7. The surrender of the policies themselves would be a formality serving absolutely no purpose in the case at bar. Neither policy is negotiable. By now both policies have matured and there could be no claimants except persons who derived through Brody, the endowment payee. Even when this action was brought, that is, even before the second policy had matured, the only potential beneficiary of a death payment was the plaintiff in the case, the United States. So the insurance company never ran any risk that upon these policies a valid claim could be made by some one not a party or privy to this case. And indeed it is not clear how at any time possession of the policies themselves would, except in an evidential sense, help any claimant thereunder.

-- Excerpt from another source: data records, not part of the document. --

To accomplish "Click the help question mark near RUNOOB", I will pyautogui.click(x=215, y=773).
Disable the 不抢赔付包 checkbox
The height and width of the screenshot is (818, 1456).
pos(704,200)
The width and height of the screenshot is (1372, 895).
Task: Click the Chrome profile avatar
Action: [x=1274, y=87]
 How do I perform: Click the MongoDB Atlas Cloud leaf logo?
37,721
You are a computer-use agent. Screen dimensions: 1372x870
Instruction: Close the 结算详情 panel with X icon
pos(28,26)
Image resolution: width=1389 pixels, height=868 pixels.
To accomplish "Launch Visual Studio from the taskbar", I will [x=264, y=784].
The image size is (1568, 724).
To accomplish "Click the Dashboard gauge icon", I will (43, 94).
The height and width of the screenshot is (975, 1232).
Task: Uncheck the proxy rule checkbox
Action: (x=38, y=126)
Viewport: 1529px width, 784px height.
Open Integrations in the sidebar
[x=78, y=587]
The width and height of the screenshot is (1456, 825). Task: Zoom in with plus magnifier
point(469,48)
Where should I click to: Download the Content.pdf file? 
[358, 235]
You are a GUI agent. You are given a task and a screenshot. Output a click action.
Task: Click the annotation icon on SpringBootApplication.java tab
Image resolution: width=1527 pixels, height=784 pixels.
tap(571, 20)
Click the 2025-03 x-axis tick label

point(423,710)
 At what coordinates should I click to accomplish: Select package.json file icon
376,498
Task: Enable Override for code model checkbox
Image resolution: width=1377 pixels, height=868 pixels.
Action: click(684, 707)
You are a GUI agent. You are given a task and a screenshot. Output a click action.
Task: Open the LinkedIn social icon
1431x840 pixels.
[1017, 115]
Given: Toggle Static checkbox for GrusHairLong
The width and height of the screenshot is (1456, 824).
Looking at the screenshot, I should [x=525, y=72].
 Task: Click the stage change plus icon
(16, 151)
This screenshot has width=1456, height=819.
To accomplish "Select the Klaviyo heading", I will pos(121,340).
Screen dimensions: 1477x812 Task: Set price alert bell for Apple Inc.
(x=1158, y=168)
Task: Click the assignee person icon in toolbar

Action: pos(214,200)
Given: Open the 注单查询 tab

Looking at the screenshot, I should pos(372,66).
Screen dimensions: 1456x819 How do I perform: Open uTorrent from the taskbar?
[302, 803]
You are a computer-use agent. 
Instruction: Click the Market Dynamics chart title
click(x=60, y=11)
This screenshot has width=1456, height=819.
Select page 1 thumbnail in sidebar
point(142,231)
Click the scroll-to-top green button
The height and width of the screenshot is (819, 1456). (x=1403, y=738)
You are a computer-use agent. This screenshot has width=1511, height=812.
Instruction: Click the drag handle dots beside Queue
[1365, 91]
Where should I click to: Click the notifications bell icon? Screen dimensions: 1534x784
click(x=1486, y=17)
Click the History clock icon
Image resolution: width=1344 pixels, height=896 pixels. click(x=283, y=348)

8. But there is a principle, broader than the facts just recited, which shows that there is no merit to Equitable's contention that it is entitled to get the policies before it makes payment. The only substantive reason for an insurer wanting the policies themselves is to preclude groundless claims based thereon after the policies had been fully paid. But against such groundless claims Equitable "will be as well protected by the judgment of the court as by the surrender of the policies, since the policies are not negotiable." United States v. Metropolitan Life Ins. Co., 4th Cir., 256 F.2d 17, 25; United States v. Hopkins, S.D.N.Y., 193 F. Supp. 207; United States v. Ball, W.D.Va., 207 F. Supp. 835.
To refuse the United States the right to reach Brody's property because it has not produced Brody's policies would be to allow the insurance company to insist on a formality that has no discernible substantial significance. Just as the insurer would not be allowed to withhold payment if the policies had been physically destroyed, so this Court sees no reason to allow the insurer to withhold payment when this Court's judgment will legally destroy any further obligation of the insurer.
Motion for summary judgment granted.